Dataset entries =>
%%

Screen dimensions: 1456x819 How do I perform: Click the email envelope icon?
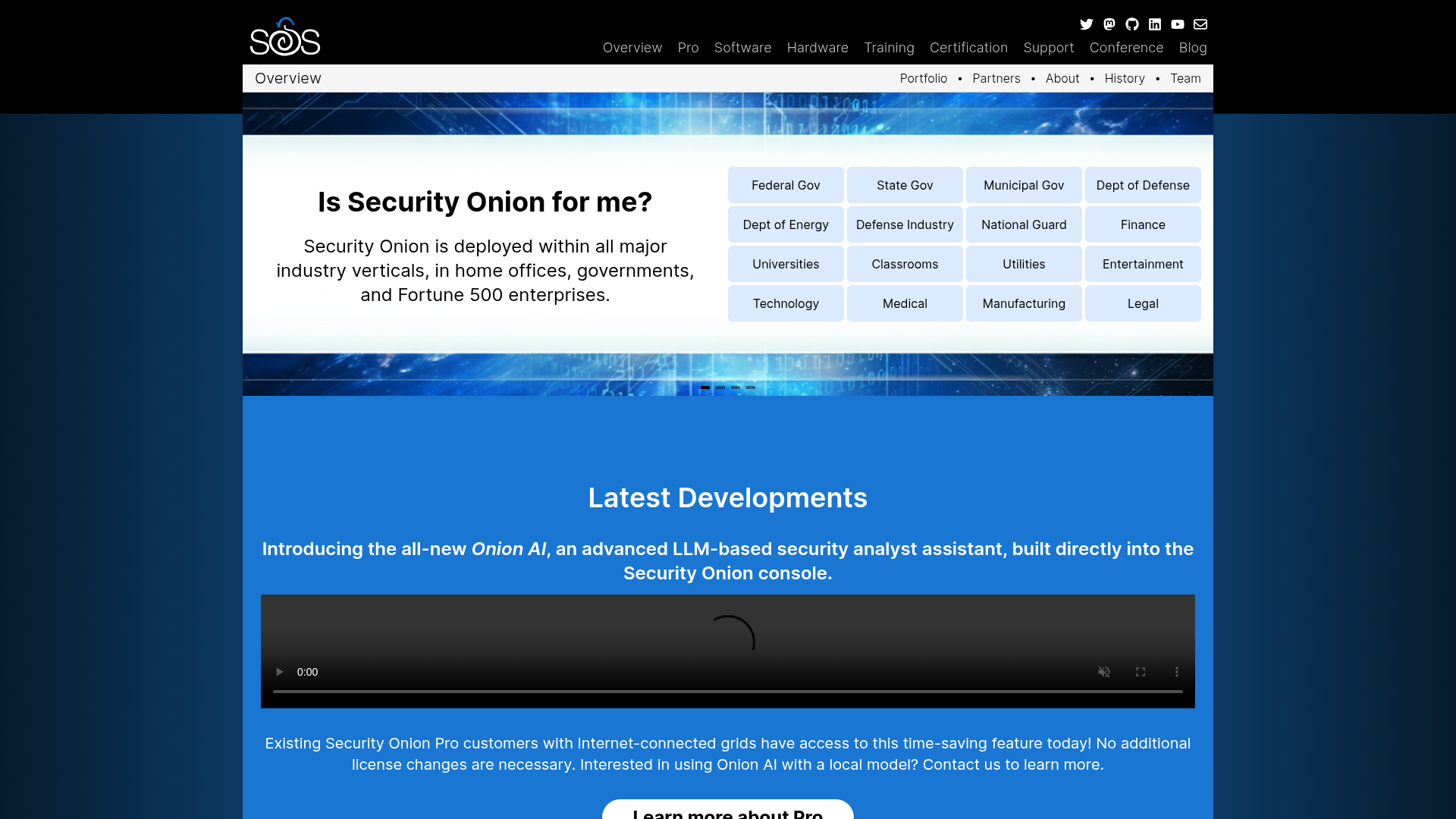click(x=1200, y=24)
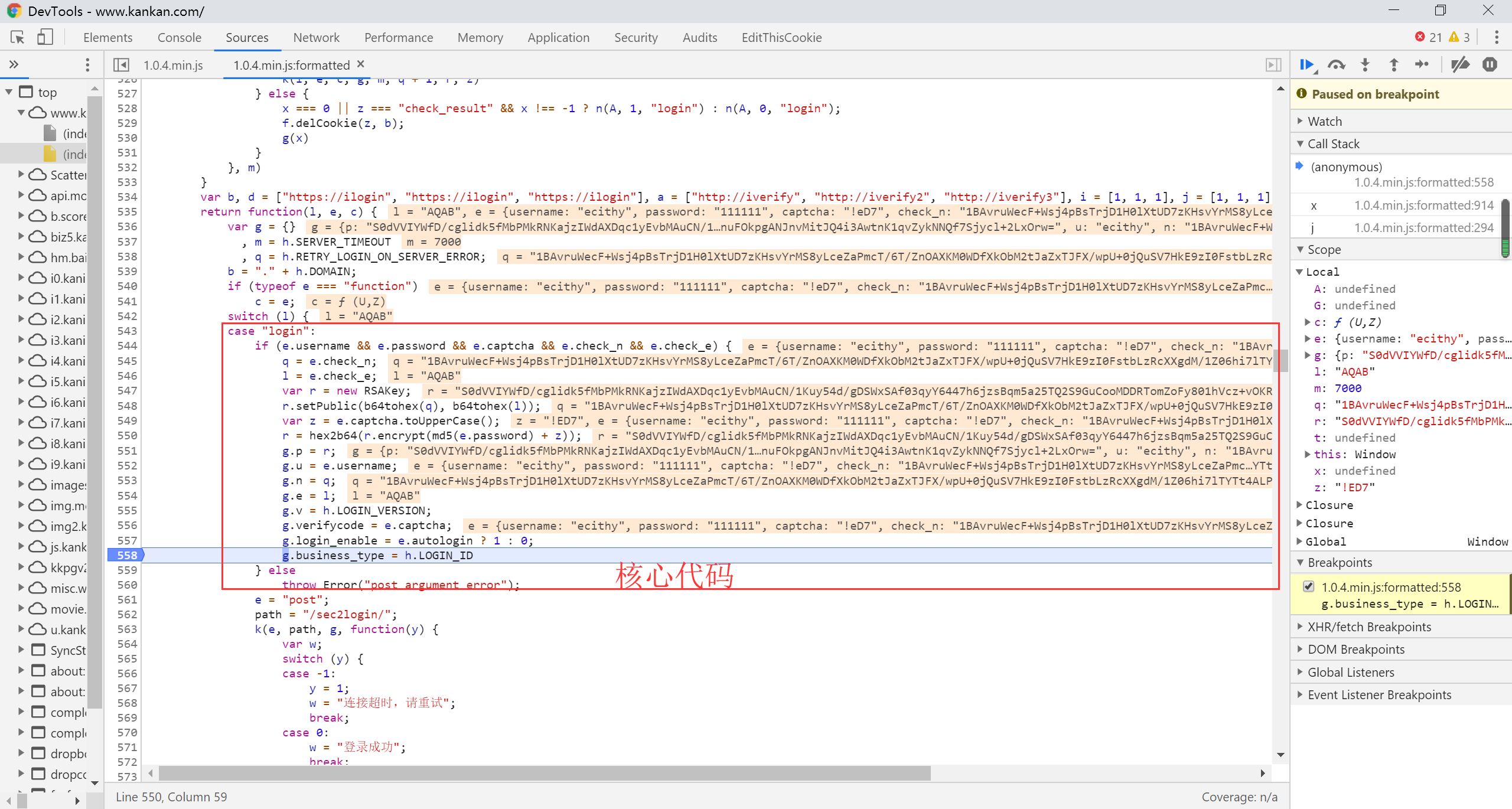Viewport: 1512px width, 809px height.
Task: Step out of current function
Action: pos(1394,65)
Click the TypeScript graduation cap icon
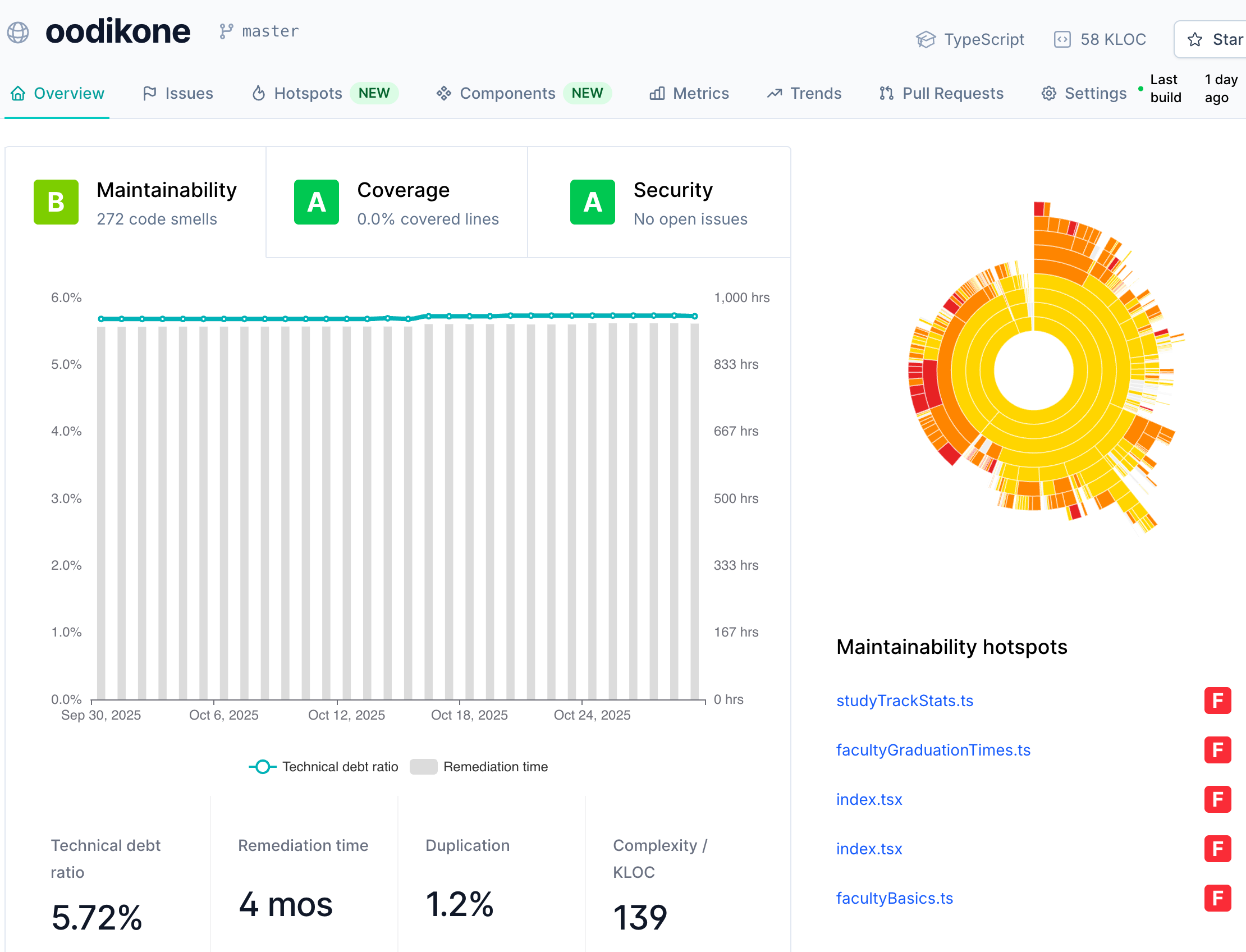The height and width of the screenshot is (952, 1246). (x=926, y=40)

%%

Instructions to follow => When restating the records word for word, omit any picture they contain.

Exercise answer =>
Screen dimensions: 1456x819 How do I perform: Click the email envelope icon?
click(x=1200, y=24)
Viewport: 1512px width, 809px height.
Task: Step out of current function
Action: pos(1394,65)
Click the TypeScript graduation cap icon
The height and width of the screenshot is (952, 1246). (x=926, y=40)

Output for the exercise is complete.